Profit before tax was 436 million euros ($486 million), including exceptional items of 131 million euro. That compared with 762 million in the same period last year.
Chief Financial Officer Donal Galvin told Reuters two exceptional items affected performance in the first half, namely a 35 million euro provision for a tracker mortgage fine and a provision related to a loan documentation issue.
Non-performing exposures (NPEs) fell to 4.7 billion euros or 7.5% of gross loans.
“As we work through the portfolio of non-performing exposures by default we are working with more granular cases and your speed of reduction will change slightly, but we have a fully-functioning non-performing unit that is operating at 100% at the moment,” Galvin said.

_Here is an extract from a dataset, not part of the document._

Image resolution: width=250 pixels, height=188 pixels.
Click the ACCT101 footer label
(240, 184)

He said the bank was on track to hit its target of reducing bad loans to 5% of its total loans by the end of the year, bringing the bank into line with its European peers.

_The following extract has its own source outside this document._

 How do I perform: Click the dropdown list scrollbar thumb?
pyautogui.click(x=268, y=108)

Irish banks are under pressure from the European Central Bank to reduce bad loans which ballooned after Ireland’s property crash. In 2013, AIB’s stock of NPEs stood at 31 billion euros.
AIB’s tier one capital ratio was steady at 17.3%, well above its medium term target of 13%.
Operating expenses of 744 million euros were 6% higher than last year.
“There a number of moving parts in there. We have always flagged there are a number of headwinds,” Galvin said
“Wage inflation running at 3%, depreciation costs, prior year investment spend coming through ... and there is no doubt that some of the additional costs related to regulatory burden are definitely coming through.”
AIB’s share of the fast recovering Irish mortgage market stood at 31.3% in the first half.